#### SELECTED TEXT:
************
Use `summarize` to calculate the following point estimates from the random sample you just took (`sample_1`):

* mean
* median
* standard deviation

Name this data frame `sample_1_estimates` which has the column names `sample_1_mean`, `sample_1_med` and `sample_1_sd`.

In [None]:
# your code here
fail() # No Answer - remove if you provide an answer
sample_1_estimates

In [None]:
library(digest)
stopifnot("sample_1_estimates should be a data frame"= setequal(digest(paste(toString('data.frame' %in% class(sample_1_estimates)), "22ff5")), "73a308f9ab5e9319ee9f11f8227b8a1d"))
stopifnot("dimensions of sample_1_estimates are not correct"= setequal(digest(paste(toString(dim(sample_1_estimates)), "22ff5")), "659ac7531f78dad1b6e36849e230f4c6"))
stopifnot("column names of sample_1_estimates are not correct"= setequal(digest(paste(toString(sort(colnames(sample_1_estimates))), "22ff5")), "58ada95b097a47eccf7eeca94afc165a"))
stopifnot("types of columns in sample_1_estimates are not correct"= setequal(digest(paste(toString(sort(unlist(sapply(sample_1_estimates, class)))), "22ff5")), "e0e4c45d7ef56048c5f802f141696325"))
stopifnot("values in one or more numerical columns in sample_1_estimates are not correct"= setequal(digest(paste(toString(if (any(sapply(sample_1_estimates, is.numeric))) sort(round(sapply(sample_1_estimates[, sapply(sample_1_estimates, is.numeric)], sum, na.rm = TRUE), 2)) else 0), "22ff5")), "345d78552f7ab44fe042a8d4a577fc3a"))
************
#### REQUIRED ACTIONS:
1) Please restate the paragraph of the R exercise that begins "Use `summarize` to calculate" in a single shorter sentence, keeping its main facts.
2) Extend the R exercise with the next step, starting after its final test line.
The data after this point are separate from the R exercise.

#### GIVEN DATA:
************
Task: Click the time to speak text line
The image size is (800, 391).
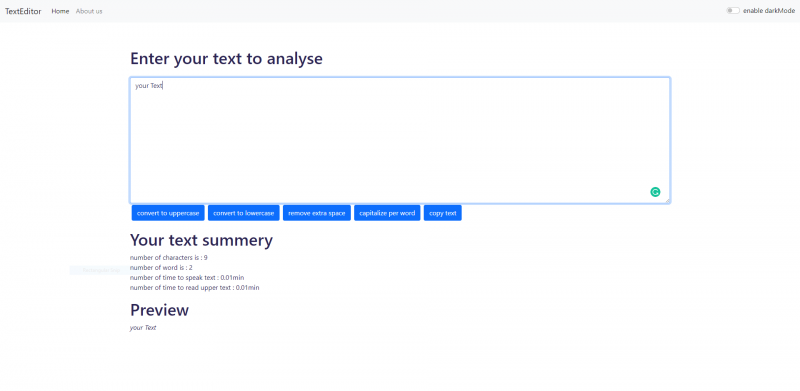Action: pos(187,278)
************
#### RESULTS OF THE EXERCISE:
1) Apply `summarize` to the random sample `sample_1` to get three point estimates: the mean, the median and the standard deviation.

2)
stopifnot("values in one or more character columns in sample_1_estimates are not correct"= setequal(digest(paste(toString(if (any(sapply(sample_1_estimates, is.character))) sum(sapply(sample_1_estimates[sapply(sample_1_estimates, is.character)], function(x) length(unique(x)))) else 0), "22ff5")), "bc4e5dd4170958a97ab0a34c0745a82e"))
stopifnot("values in one or more factor columns in sample_1_estimates are not correct"= setequal(digest(paste(toString(if (any(sapply(sample_1_estimates, is.factor))) sum(sapply(sample_1_estimates[, sapply(sample_1_estimates, is.factor)], function(col) length(unique(col)))) else 0), "22ff5")), "bc4e5dd4170958a97ab0a34c0745a82e"))

print('Success!')

Let's now compare our random sample to the population from which it was drawn. In `ggplot`, it is possible to display multiple charts together by using the function `plot_grid` from a separate package called `cowplot`. We can use the `ncol` parameter to control how many columns of plots the grid contains. Since we want to compare the distributions' shape and position on the x-axis, it is most effective to concatenate these charts vertically in a single column.

In [None]:
# run this code cell
options(repr.plot.width = 7, repr.plot.height = 7)
plot_grid(pop_dist, sample_1_dist, ncol = 1)

And now let's compare the point estimates (mean, median and standard deviation) with the true population parameters we were trying to estimate:

In [None]:
# run this cell
pop_parameters
sample_1_estimates |> select(-replicate)

**Question 1.7** Multiple Choice
<br> {points: 1}

After comparing the population and sample distributions above, and the true population parameters and the sample point estimates, which statement below **is not** correct:

A. The sample point estimates are close to the values for the true population parameters we are trying to estimate

B. The sample distribution is of a similar shape to the population distribution

C. The sample point estimates are identical to the values for the true population parameters we are trying to estimate

*Assign your answer to an object called `answer1.7`. Your answer should be a single character surrounded by quotes.*

In [None]:
# your code here
fail() # No Answer - remove if you provide an answer

In [None]:
library(digest)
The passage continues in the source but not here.